METHODS AND RESULTS:
The present study aimed to investigate the effects of NBP on hypertensive nephropathy, as well as the mechanisms underlying this disease in spontaneously hypertensive rats (SHRs). SHRs were treated orally with saline, NBP (15 or 30 mg/kg) or losartan (10 mg/kg) daily for 20 weeks, during which time blood pressure was measured every four weeks. At the end of the 20‑week treatment, blood and urine samples were collected for biochemical analysis, and kidney tissues were obtained for histopathological analysis and immunohistochemistry. Enzyme‑linked immunosorbent assays and western blotting were used to analyze the expression of transforming growth factor (TGF)‑β1 in blood and kidney tissues, respectively. The results showed that NBP effectively attenuated progression of hypertensive nephropathy by decreasing urinary albumin excretion and blood urea nitrogen levels. It significantly decreased blood pressure (although less markedly than losartan) and the incidence of glomerulosclerosis. In addition, it alleviated tubular impairment and significantly decreased oxidative stress, as well as the expression of pro‑inflammatory cytokines and TGF-‑β1 in kidney tissues.
CONCLUSIONS:
In conclusion, the results suggested that NBP may slow the progression of hypertensive nephropathy by a variety of mechanisms.

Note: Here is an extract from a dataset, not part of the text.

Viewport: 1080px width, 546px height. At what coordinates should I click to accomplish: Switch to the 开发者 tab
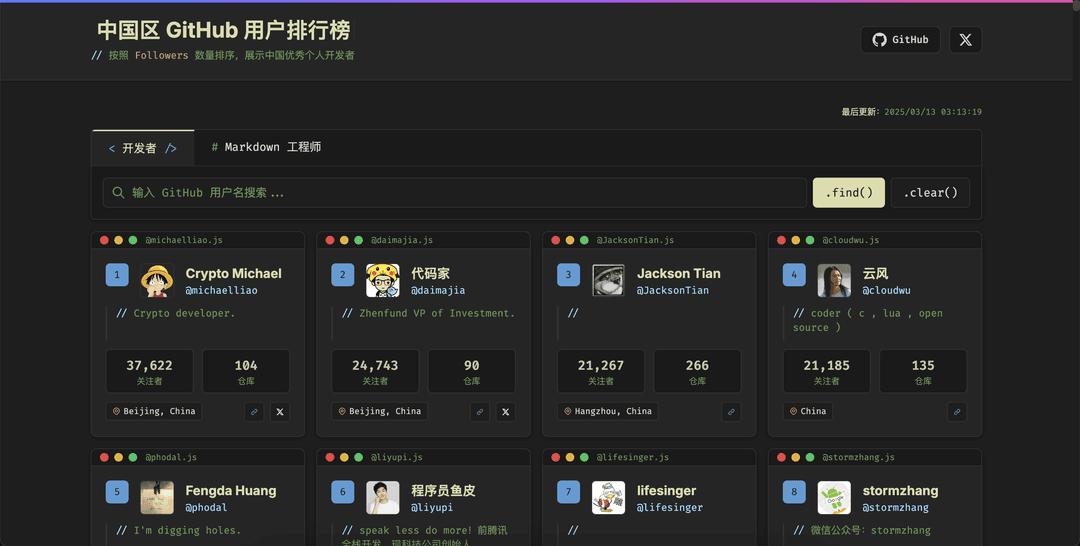[x=142, y=148]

Neurol Res. 2014 Mar;36(3):224-33.

Improvement of cognitive deficits in SAMP8 mice by 3-n-butylphthalide.[Pubmed: 24512016]

The herbal extract 3-n-Butylphthalide (NBP) is used in clinical practice for ischemic patients in China. It has been shown to have various neuroprotective effects both in vitro and in vivo.
METHODS AND RESULTS:
In the present study, the effects of NBP on learning and memory decline in the senescence-accelerated mouse prone-8 (SAMP8) animal model were investigated. Intragastric NBP administration to 4-month-old SAMP8 mice for 2 months significantly improved spatial learning and memory ability. Moreover, the loss of choline acetyltransferase (ChAT)-positive neurons in the medial septal nucleus and the vertical limb of the diagonal band in SAMP8 mice was slowed down, as was the decline in the protein and mRNA expression of ChAT in the hippocampus, cerebral cortex, and forebrain.
CONCLUSIONS:
These results demonstrated that NBP treatment starting at the age of 4 months protected from the learning/memory deficits with aging of SAMP8 mice, and that this effect might be mediated by preventing the decline of the central cholinergic system.